» **INPUT DATA**
════════════════

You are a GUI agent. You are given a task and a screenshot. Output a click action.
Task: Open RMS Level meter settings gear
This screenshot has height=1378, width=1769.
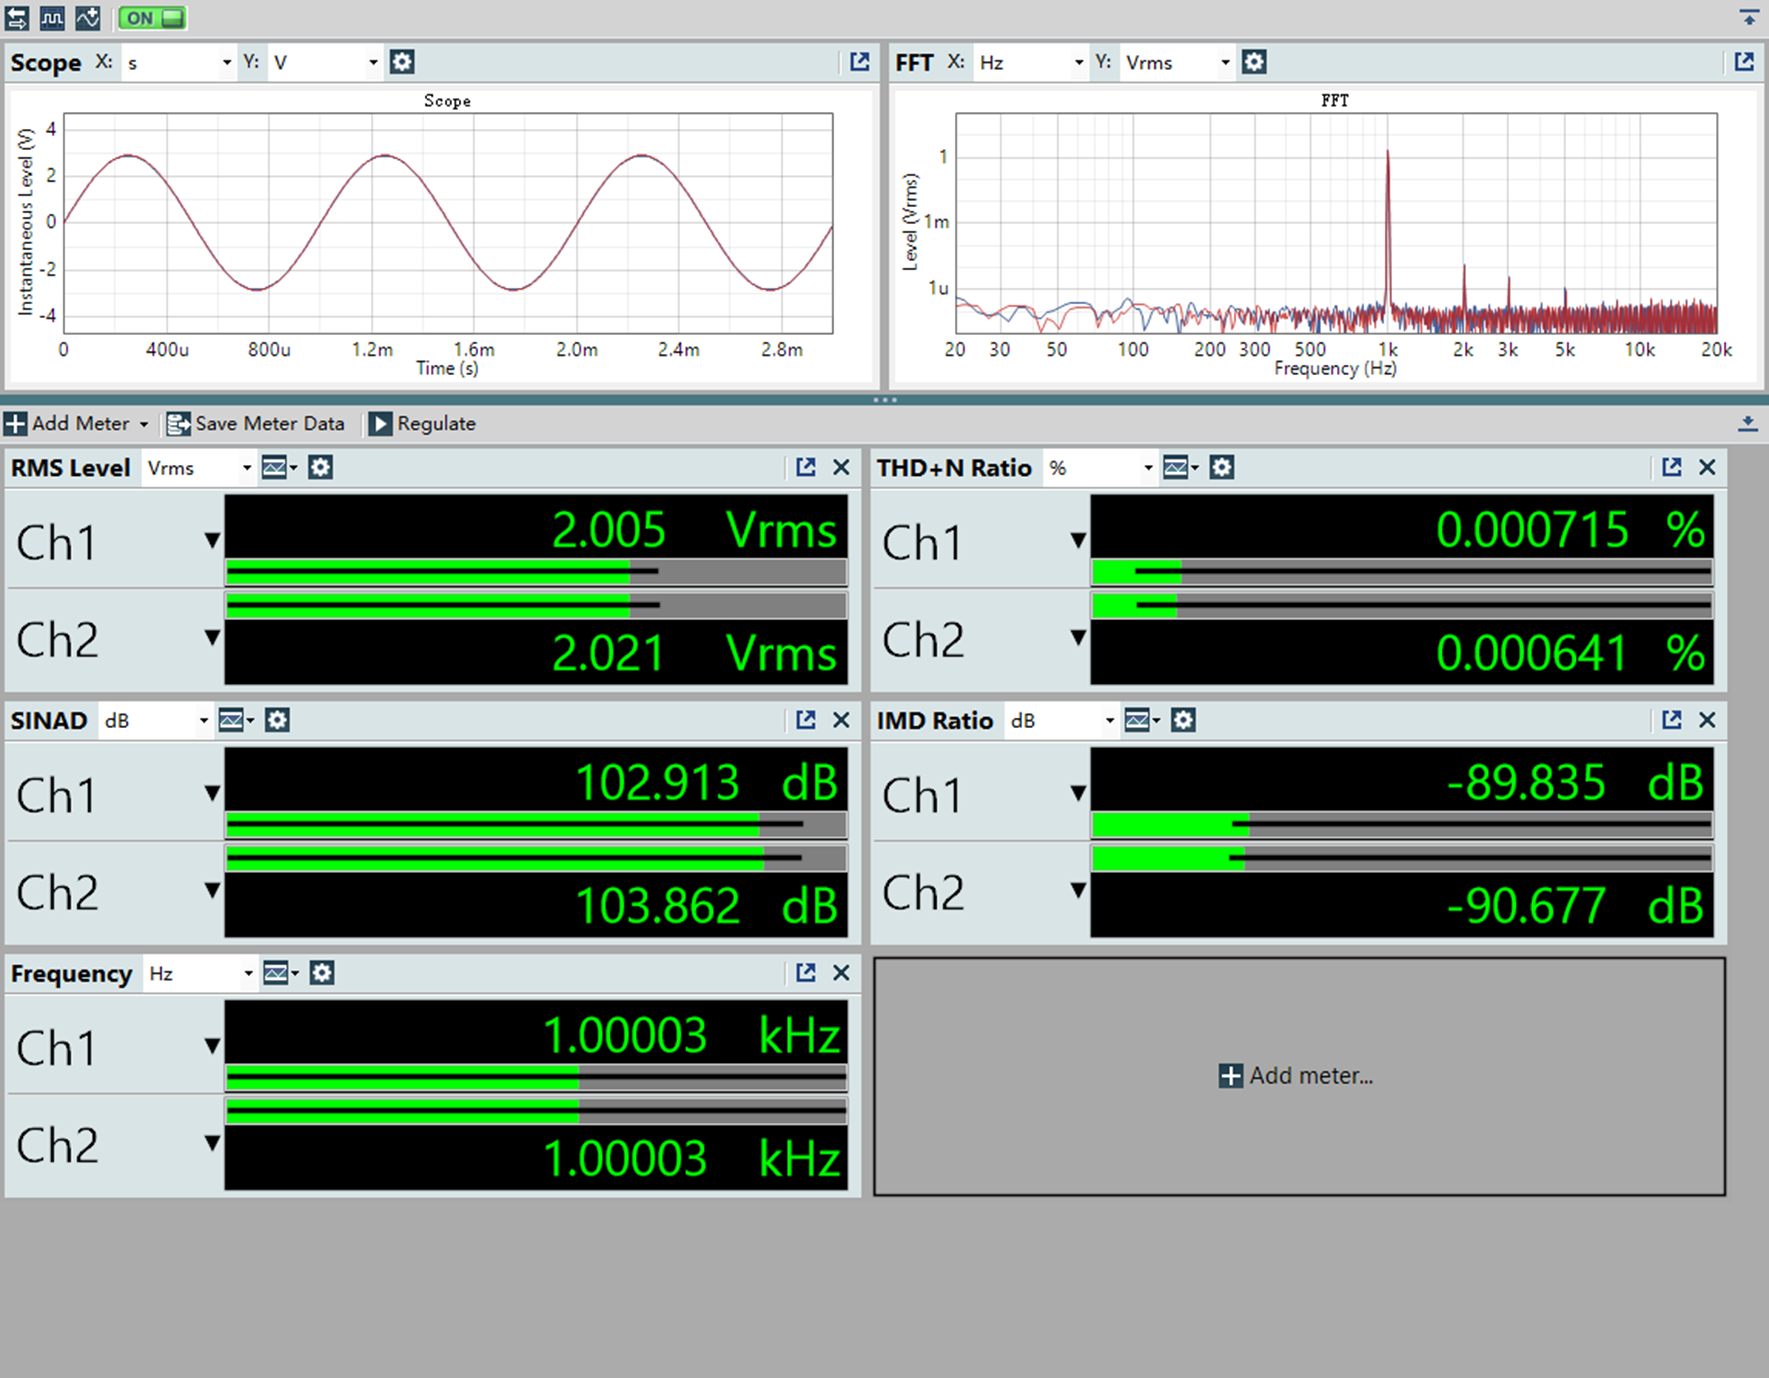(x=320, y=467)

════════════════

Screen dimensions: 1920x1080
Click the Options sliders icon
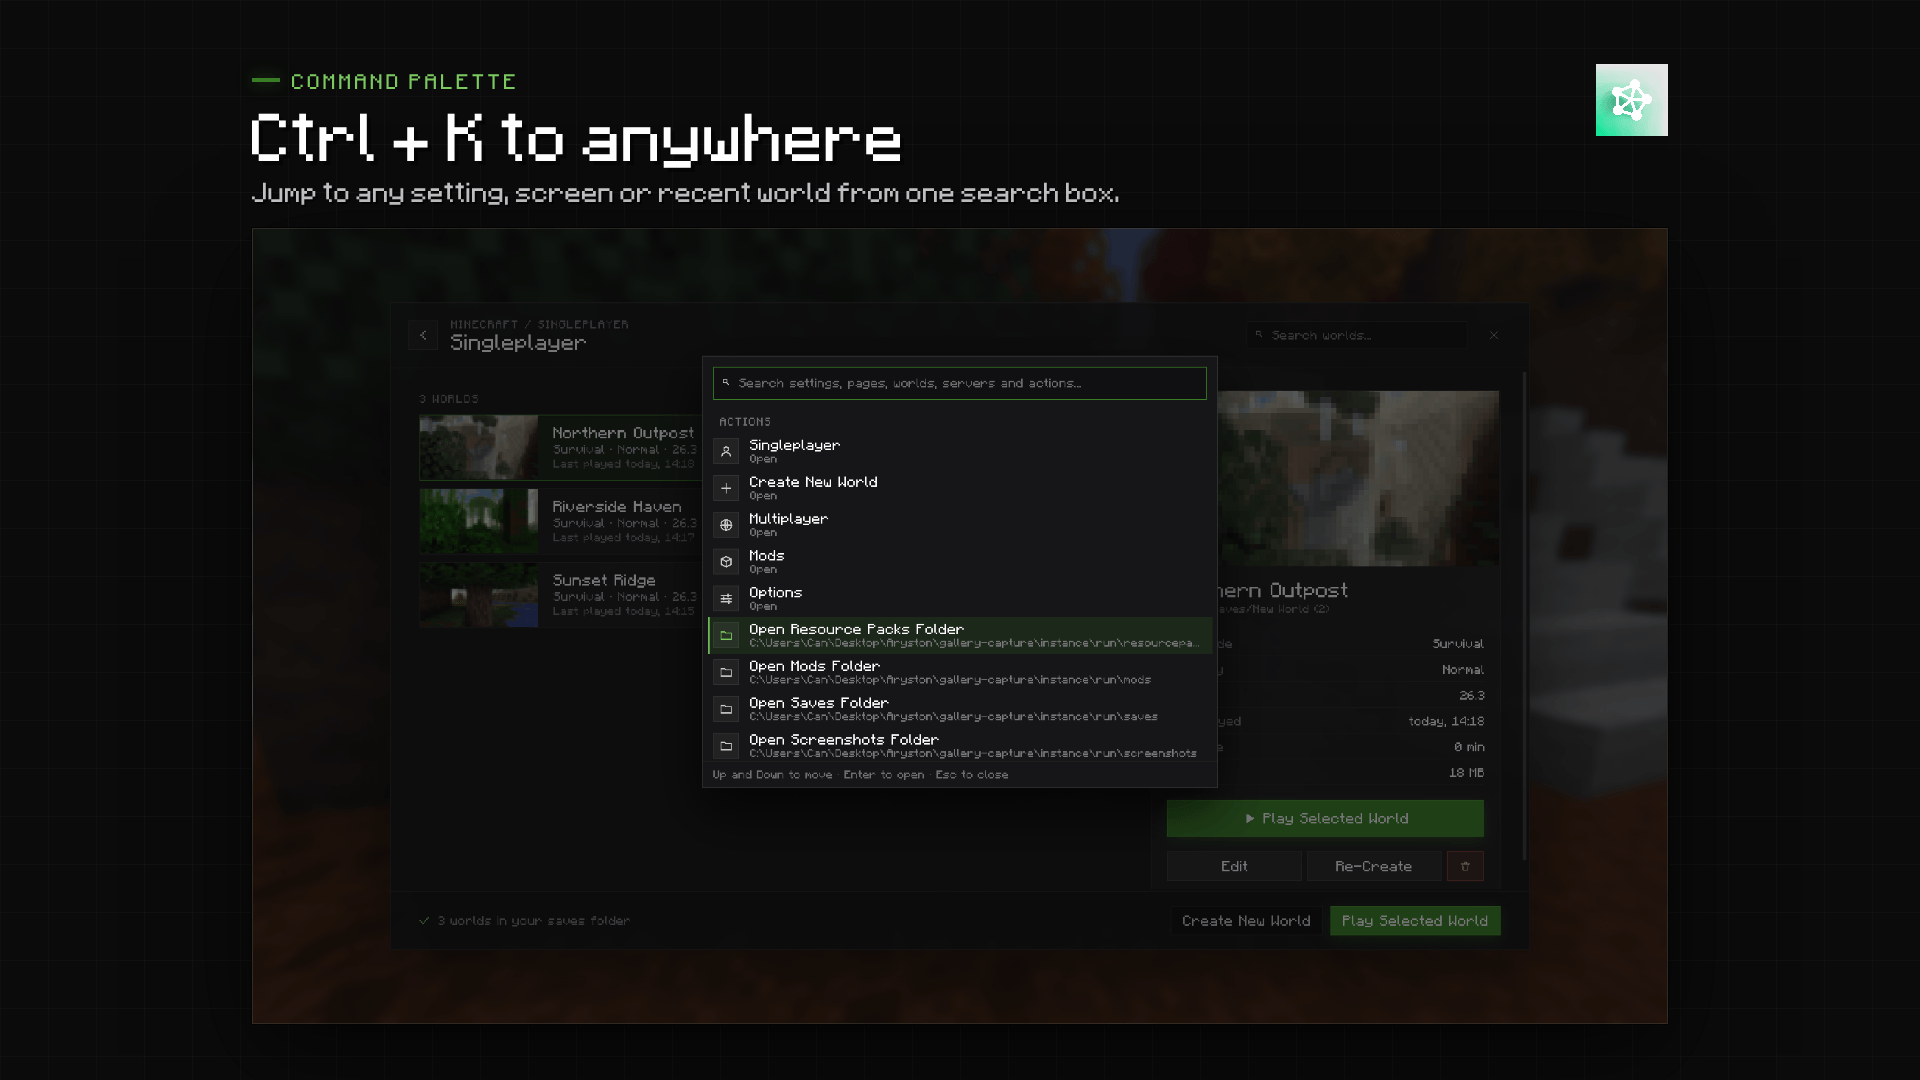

════════════════

Taking the line with "Screen dimensions: 1920x1080" as the first and the line with "Click the Options sliders icon" as the last, retype that stretch of the data above exactly, with no other lines.

» **TASK RESPONSE**
Screen dimensions: 1920x1080
Click the Options sliders icon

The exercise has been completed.